Written with Regret (The Regret Duet #1)(2)



Only, when I looked back at my mother, she was no longer injured.

She was dead.

My shoulders shook wildly, silent sobs tearing from my throat. I needed to run. I needed to get out of there. But the fear and helplessness were paralyzing. I rested my forehead against my mother’s the way she’d done to me so many times in the past, calming me after a bad dream.

I needed her—glassy-eyed and unmoving—to fix this. I needed her to sit up and tell me that it was over. I needed my father to rise to his feet and pull me into his strong arms, where nothing could hurt me. And I needed my sister to appear, take my hand, and tease me relentlessly for overreacting.

I needed this not to be real.

Suddenly, a man got up and darted toward the double glass doors. With one single gunshot, he dropped to the ground.

My scream mingled with the gasps and cries of others trapped and hidden in that war zone. Desperate, I scanned the area for help.

More death.

More blood.

More hopelessness.

I caught sight of a man around my father’s age.

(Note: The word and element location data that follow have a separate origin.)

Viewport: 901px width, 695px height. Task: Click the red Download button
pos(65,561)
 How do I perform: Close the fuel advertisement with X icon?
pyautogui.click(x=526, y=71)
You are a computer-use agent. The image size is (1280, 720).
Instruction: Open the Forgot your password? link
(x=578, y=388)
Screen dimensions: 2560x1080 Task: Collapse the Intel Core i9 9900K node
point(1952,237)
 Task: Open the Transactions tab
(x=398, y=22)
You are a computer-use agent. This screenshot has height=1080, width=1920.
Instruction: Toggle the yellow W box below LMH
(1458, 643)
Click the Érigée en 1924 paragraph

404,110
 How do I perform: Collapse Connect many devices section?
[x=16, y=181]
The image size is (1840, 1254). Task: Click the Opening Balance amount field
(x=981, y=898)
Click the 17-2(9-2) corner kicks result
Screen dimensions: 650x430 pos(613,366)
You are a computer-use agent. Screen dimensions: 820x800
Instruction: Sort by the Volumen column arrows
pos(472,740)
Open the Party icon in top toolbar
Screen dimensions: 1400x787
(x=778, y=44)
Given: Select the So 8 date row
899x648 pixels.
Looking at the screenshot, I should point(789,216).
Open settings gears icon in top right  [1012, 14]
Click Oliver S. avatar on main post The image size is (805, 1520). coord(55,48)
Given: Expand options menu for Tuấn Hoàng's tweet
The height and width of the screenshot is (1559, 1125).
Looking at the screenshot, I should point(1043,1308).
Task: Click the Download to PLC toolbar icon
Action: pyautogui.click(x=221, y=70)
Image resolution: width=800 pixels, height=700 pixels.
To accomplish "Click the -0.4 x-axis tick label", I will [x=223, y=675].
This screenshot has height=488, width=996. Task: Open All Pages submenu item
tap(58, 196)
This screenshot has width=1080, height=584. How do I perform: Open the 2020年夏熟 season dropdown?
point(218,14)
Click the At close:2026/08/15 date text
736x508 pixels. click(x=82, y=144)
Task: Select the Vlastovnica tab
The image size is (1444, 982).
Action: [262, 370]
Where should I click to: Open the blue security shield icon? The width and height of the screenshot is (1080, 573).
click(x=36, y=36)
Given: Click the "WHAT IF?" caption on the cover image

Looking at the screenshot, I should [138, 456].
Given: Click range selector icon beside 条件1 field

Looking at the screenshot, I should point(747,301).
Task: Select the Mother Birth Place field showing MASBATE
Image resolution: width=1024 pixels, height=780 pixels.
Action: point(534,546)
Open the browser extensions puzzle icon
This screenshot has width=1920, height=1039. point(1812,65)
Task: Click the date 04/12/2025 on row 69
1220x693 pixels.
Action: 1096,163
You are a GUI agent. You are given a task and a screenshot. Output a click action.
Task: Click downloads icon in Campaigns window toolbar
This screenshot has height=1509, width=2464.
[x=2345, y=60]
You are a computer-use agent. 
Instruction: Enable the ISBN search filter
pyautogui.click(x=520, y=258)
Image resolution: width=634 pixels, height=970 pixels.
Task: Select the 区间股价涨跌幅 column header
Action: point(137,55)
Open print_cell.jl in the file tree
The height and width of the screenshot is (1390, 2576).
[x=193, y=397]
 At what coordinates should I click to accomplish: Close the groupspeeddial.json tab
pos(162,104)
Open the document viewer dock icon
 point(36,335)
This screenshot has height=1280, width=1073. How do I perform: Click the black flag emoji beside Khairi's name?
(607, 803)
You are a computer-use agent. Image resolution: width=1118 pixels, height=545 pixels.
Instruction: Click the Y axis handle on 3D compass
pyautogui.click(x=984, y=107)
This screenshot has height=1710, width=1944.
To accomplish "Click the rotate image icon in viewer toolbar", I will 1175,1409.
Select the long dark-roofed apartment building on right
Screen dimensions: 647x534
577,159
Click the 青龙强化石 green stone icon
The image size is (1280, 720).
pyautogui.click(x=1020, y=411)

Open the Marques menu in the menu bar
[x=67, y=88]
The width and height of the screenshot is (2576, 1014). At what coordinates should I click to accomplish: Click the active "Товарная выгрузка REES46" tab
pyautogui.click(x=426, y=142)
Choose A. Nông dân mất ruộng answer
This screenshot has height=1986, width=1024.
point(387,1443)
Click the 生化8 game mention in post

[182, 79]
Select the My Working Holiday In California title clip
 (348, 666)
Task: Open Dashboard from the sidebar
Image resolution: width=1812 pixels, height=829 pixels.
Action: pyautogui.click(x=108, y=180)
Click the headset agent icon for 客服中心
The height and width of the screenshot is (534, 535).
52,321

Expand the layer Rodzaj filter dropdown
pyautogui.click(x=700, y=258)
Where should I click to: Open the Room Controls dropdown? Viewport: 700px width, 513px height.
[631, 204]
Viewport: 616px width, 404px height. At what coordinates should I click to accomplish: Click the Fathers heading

He had his back to a flipped table, his face scrunched and his hands covering his ears as he rocked back and forth. With a thick beard and muscular arms covered in tattoos, he was someone I would have thought I could turn to for protection. The pure panic on his face made him more of a child than I was.

My stomach seized when another gunshot sounded followed by the thud of what I now knew was a body hitting the floor. I could have lived a lifetime without ever knowing what that sounded like. Yet, now, I’d never be able to unhear it.

“Anyone else want to make a break for it?” a man asked in a deep, gravelly voice.

I didn’t know where he was, but I sucked in a sharp breath and flattened myself on the floor, hoping he wouldn’t notice that I was still alive.

It was eerily silent after that. The only sound besides the thunder of my heart in my ears was the squeaking of his shoes against the tile every time he turned. They were slow, like he was taking his time surveying his damage. Or maybe they were deliberate as he searched for his next victim.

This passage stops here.